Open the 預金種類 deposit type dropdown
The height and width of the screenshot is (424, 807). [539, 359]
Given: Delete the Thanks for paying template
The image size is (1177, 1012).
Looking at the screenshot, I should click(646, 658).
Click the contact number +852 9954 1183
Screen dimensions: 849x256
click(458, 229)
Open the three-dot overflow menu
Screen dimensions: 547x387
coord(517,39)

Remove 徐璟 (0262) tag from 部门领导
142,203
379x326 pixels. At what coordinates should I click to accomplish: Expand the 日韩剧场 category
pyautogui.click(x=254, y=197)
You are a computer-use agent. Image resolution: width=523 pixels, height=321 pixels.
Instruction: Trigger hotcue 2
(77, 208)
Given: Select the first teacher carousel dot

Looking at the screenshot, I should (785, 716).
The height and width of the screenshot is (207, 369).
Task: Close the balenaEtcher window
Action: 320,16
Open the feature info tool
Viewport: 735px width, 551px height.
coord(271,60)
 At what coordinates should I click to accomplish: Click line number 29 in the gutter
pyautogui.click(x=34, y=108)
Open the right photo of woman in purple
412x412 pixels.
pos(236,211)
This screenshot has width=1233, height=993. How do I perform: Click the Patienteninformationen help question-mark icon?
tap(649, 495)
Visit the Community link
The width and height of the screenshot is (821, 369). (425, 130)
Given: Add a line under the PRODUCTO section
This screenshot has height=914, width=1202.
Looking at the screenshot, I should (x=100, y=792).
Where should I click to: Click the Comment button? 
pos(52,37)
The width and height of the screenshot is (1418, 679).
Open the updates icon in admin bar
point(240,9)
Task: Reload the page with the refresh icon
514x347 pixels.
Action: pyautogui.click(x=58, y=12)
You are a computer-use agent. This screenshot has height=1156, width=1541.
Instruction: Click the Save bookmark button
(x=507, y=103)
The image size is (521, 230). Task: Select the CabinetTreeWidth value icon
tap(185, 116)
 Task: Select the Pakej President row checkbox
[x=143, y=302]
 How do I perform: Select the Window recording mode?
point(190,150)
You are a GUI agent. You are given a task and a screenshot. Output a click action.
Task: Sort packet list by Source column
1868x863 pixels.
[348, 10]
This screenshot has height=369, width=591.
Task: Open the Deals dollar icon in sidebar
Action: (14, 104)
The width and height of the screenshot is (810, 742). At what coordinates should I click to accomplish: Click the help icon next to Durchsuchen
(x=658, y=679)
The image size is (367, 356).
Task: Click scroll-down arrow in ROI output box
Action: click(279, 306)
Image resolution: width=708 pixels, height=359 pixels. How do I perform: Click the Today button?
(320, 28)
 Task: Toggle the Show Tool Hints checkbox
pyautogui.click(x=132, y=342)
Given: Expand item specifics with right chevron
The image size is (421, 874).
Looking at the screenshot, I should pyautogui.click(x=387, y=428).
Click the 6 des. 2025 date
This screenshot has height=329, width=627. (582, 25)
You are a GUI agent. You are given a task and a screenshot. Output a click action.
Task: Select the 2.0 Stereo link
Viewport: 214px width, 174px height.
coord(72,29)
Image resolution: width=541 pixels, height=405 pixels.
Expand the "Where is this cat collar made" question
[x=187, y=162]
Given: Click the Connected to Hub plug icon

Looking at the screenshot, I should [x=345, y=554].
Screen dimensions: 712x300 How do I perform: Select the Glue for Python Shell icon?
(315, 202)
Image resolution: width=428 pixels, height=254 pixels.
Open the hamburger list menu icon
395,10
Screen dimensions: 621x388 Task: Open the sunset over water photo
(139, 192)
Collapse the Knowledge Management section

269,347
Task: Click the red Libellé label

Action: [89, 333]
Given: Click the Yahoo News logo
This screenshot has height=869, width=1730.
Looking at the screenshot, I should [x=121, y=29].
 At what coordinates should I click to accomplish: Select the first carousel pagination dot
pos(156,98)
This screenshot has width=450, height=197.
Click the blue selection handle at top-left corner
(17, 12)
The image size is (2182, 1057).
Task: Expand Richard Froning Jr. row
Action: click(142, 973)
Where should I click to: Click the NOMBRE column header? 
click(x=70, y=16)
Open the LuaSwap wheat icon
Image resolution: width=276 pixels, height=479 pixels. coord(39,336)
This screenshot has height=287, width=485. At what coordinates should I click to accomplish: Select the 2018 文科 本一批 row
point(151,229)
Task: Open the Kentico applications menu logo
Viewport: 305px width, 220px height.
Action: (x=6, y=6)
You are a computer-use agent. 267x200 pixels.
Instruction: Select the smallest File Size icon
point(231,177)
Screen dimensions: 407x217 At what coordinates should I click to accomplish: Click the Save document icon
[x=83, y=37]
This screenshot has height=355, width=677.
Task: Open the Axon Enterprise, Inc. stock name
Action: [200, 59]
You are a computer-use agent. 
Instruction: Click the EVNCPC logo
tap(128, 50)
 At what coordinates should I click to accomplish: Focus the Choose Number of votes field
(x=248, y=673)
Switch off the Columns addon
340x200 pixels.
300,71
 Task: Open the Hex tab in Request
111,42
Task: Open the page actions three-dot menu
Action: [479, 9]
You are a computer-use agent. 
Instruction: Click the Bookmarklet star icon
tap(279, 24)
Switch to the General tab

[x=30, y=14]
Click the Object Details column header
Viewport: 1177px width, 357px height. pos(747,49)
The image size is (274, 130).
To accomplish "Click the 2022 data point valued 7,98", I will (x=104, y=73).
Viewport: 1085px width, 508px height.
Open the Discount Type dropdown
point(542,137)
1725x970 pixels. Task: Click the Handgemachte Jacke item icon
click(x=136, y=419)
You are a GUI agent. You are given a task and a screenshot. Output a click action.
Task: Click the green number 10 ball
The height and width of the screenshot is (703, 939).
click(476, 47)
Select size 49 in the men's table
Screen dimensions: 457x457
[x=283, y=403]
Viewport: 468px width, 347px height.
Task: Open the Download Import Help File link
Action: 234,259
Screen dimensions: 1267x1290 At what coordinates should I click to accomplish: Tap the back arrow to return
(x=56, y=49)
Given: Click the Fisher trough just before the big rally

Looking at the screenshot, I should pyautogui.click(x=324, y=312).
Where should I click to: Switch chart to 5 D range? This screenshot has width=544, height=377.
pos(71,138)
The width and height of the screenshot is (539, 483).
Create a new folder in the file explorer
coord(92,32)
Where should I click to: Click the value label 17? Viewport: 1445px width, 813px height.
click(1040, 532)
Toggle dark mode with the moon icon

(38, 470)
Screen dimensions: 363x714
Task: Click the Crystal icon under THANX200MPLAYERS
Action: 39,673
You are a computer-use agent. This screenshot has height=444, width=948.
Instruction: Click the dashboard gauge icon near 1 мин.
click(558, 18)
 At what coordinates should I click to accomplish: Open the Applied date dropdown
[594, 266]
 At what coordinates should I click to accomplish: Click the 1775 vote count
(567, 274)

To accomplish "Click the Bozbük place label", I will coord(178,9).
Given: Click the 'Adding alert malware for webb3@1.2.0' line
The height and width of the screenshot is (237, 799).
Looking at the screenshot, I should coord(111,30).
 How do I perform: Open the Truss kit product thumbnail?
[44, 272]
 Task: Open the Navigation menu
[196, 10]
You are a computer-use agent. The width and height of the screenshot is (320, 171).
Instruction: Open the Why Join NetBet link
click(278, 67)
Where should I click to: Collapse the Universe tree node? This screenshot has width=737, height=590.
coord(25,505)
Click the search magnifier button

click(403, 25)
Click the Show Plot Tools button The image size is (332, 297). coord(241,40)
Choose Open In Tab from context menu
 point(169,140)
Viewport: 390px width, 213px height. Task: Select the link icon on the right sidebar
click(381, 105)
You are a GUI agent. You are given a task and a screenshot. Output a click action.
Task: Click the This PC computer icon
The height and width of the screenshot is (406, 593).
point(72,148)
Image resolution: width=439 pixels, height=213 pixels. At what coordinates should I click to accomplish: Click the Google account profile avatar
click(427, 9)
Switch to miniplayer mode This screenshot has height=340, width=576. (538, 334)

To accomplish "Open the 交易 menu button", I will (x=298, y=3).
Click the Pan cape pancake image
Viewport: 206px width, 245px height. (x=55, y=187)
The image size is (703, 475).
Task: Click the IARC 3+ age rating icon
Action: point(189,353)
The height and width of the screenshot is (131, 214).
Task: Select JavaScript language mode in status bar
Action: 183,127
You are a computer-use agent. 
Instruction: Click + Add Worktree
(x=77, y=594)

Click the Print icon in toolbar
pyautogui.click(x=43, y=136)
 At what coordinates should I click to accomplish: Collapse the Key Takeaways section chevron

────────

Pull out all lines of the data with the string "will".

To accomplish "Click the 2022 data point valued 7,98", I will (x=104, y=73).
To accomplish "Click the Bozbük place label", I will coord(178,9).
To accomplish "Open the 交易 menu button", I will (x=298, y=3).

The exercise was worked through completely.